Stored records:

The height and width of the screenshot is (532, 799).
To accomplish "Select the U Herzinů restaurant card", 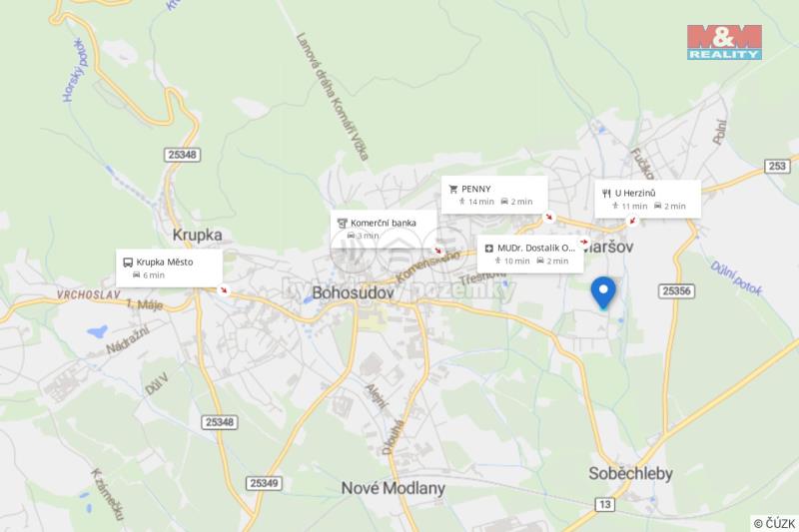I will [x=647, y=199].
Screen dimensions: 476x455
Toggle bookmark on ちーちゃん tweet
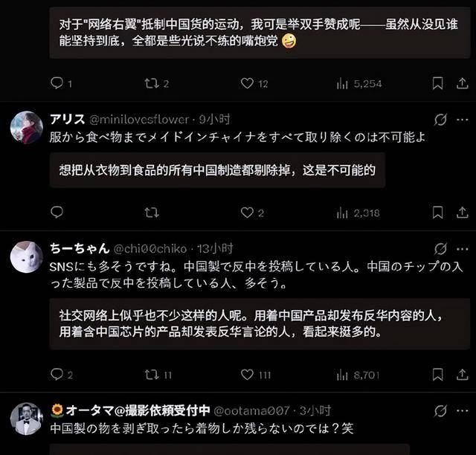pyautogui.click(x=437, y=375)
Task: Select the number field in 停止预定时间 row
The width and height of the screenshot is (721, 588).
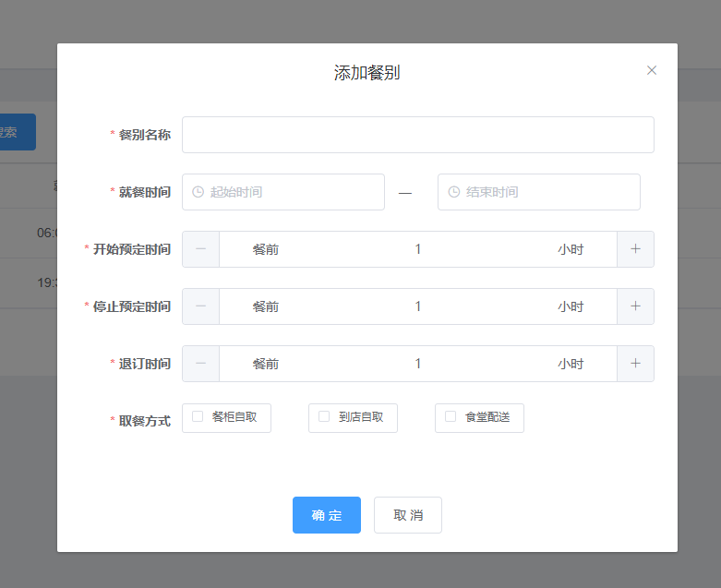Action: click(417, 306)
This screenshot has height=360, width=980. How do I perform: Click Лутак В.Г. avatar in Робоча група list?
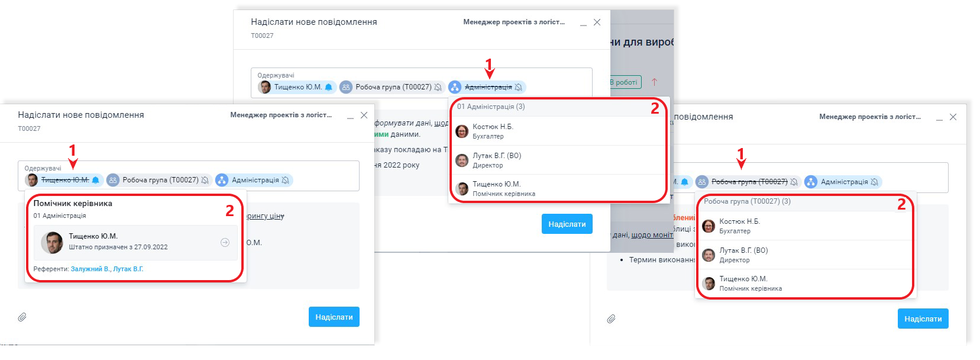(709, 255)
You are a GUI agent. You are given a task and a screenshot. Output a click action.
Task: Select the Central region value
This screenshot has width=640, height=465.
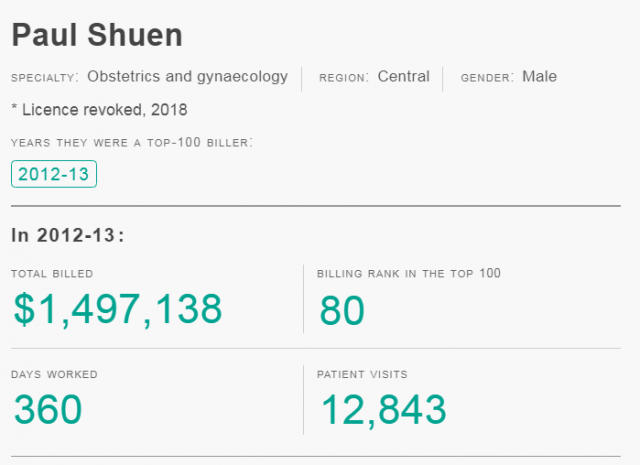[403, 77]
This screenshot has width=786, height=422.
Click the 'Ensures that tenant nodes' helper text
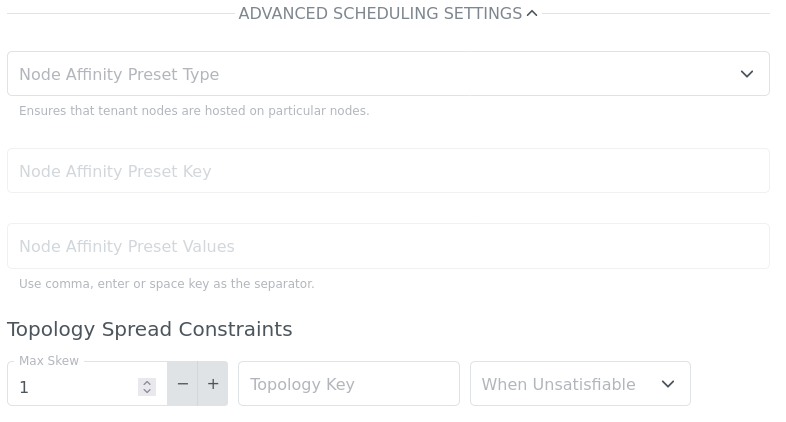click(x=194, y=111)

==

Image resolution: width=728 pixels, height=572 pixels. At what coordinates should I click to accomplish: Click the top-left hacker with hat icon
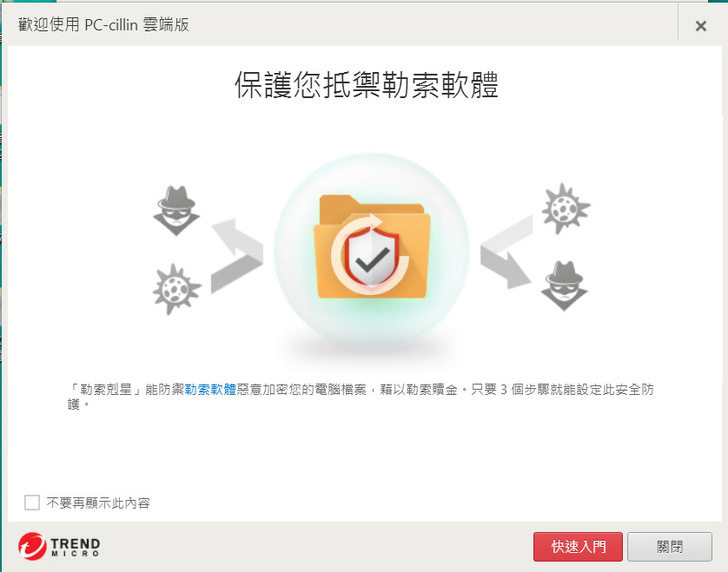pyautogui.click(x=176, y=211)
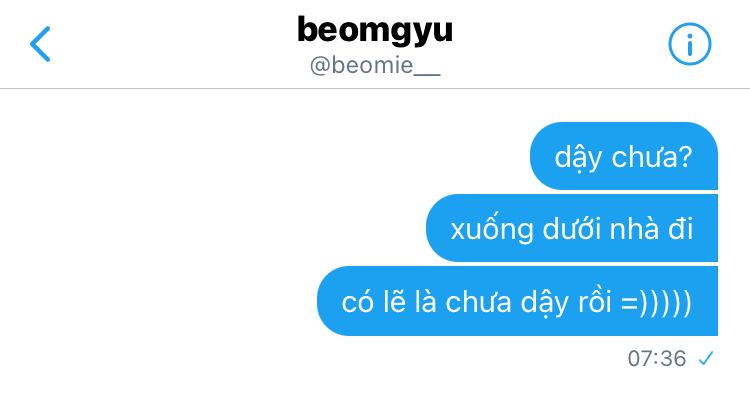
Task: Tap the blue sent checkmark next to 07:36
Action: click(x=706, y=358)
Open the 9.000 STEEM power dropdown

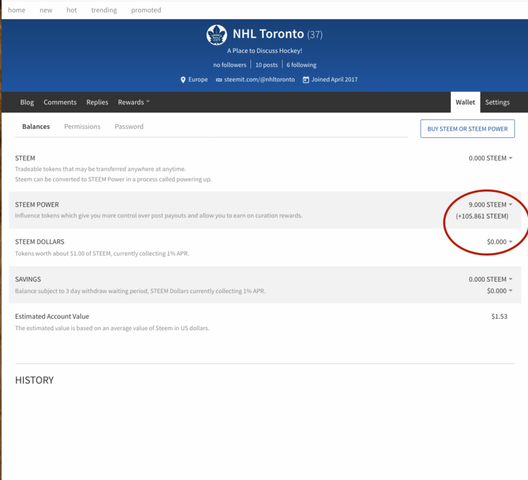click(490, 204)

==

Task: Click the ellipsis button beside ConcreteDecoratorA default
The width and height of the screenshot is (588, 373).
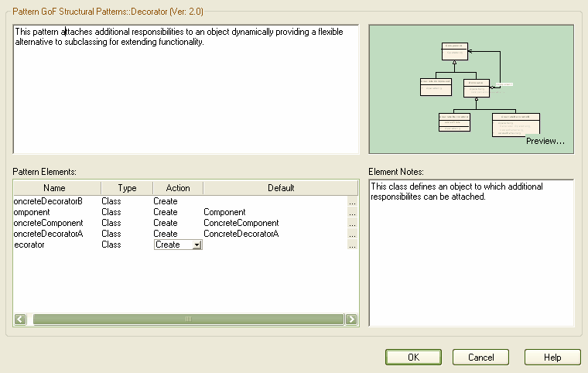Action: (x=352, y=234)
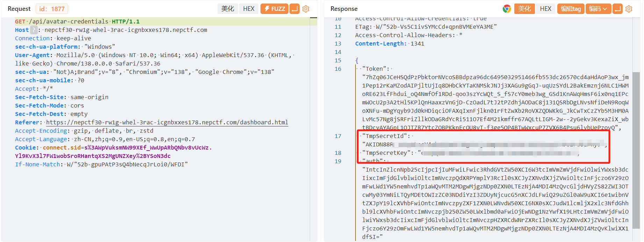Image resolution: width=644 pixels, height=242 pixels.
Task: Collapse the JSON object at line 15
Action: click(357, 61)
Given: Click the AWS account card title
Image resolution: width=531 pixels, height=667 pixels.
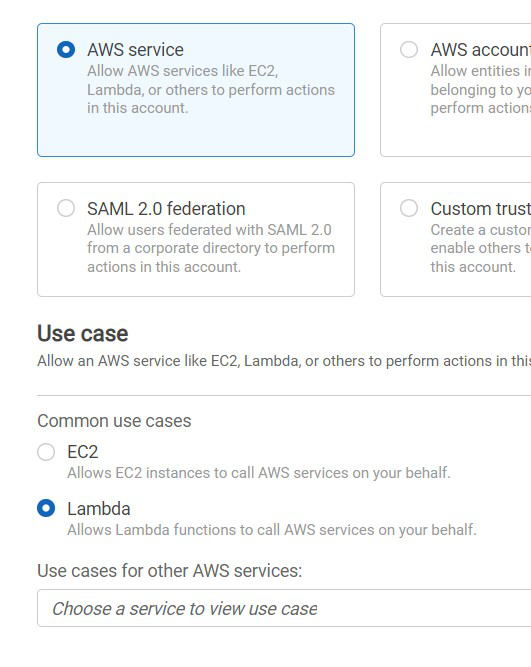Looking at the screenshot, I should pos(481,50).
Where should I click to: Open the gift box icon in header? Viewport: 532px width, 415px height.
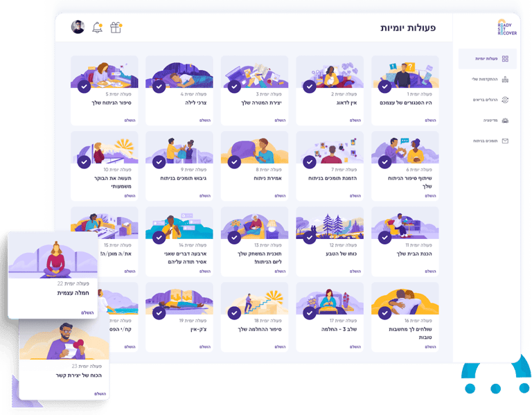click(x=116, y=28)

● To do: Find the line with "Screen dimensions: 476x455" in the entries above. Set down exactly every line from it up to and including the line with "Task: Select the Central region value", images excluded.

● Response area:
Screen dimensions: 476x455
Toggle bookmark on ちーちゃん tweet
pyautogui.click(x=437, y=375)
Task: Select the number field in 停止预定时间 row
The width and height of the screenshot is (721, 588).
Action: click(417, 306)
This screenshot has height=360, width=980. How do I perform: Click Лутак В.Г. avatar in Робоча група list?
(709, 255)
You are a GUI agent. You are given a task and a screenshot. Output a click action.
Task: Select the Central region value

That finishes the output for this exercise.